Allowing government actors to decide where humanitarians can or cannot go and allowing governments to impose military escorts as a condition for protection might well protect humanitarian workers, kills the very principles of humanitarian assistance and that is what the current Burmese regime is doing. The Tatmadaw and the generals are too naive to understand that respect and non-aggression toward humanitarian assistance is needed in the conflict areas. Humanitarian aid workers are not volunteering for martyrdom. Refusing the humanitarian aid or persecuting the aid workers and looting the aid for the solders as they often do made the Burmese Tatmadaw not a warring party but criminals. When the civilized community requested the Tatmadaw protect the humanitarian assistance they are simply requesting them to live up to their commitment to create a space in which humanitarian assistance can operate. Is that such an impossible demand?

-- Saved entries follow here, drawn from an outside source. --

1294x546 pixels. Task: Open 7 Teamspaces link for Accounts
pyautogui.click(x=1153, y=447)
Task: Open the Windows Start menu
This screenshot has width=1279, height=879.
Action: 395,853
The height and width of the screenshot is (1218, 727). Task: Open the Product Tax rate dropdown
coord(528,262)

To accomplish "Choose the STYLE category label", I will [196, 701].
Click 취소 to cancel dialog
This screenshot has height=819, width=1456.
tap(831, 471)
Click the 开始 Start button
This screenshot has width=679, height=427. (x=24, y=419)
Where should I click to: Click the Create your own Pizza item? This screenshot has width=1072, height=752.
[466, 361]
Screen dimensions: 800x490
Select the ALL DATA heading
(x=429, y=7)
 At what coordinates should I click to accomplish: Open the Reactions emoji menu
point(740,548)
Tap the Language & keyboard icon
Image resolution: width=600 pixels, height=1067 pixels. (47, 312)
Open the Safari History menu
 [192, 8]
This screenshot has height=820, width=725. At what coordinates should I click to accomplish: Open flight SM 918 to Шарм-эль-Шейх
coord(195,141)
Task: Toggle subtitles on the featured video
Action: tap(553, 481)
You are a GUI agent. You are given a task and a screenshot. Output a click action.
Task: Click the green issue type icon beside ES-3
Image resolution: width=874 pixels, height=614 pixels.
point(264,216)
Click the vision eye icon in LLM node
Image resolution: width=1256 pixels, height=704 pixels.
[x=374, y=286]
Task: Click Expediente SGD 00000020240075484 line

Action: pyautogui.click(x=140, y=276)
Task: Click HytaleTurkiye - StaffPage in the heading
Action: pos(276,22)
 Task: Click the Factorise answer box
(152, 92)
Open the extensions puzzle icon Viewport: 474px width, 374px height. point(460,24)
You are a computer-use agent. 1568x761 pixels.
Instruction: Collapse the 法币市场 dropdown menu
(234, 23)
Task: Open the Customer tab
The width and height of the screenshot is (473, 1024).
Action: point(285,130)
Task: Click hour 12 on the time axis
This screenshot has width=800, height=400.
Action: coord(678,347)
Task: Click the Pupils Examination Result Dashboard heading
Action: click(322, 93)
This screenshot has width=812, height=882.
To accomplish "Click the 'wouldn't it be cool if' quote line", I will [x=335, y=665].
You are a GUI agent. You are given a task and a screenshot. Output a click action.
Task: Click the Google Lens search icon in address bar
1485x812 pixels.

The UN Security Council doesn't ask for that much effort on the part of states. What it does urge is that states do not allow crimes against humanitarian workers to go unpunished. Humanitarian aid organizations are not asking for so much. They are just requesting safety guarantees from Tatmadaw not to commit crimes against humanitarian assistance and workers, and if some captains do commit such crimes as they often do don't let them go unpunished. It's an essential condition to ensuring that the people needing humanitarian assistance receive it. Lynn Yoshikawa from Refugees International, an independent humanitarian advocacy organization based in Washington, DC, recently completed an assessment after visiting Myitkyina, Pa An and Moulmein said ,

“Refugees International is really worried over the security of the workers and internally displaced persons (IDPs), thousands of those are living in insufficient camps in areas where the sanctuaries are sandwiched between the Kachin freedom fighters and the Tatmadaw.”


It seems that when confronting horrible conditions and repressive Burmese governments, humanitarian organizations in Burma are faced with the decision of observing silence in order to have continued access to populations versus publically denouncing what is going on and risking expulsion. The Burmese regime is preventing aid organizations from having access to the Internally Displaced Persons camps. There is little respect for humanitarian organizations in the eyes of the Burmese and even the International Committee of the Red Cross is heavily restricted. Ultimately the best balance is for humanitarian organizations to carefully vocalize their opposition – mainly through encouraging the international community to continue pressuring the government – without a dramatic head-on confrontation that jeopardizes the humanitarian space in the country. Or otherwise the new quasi Civilian government just like the previous Junta will continue to wage war against humanitarianism.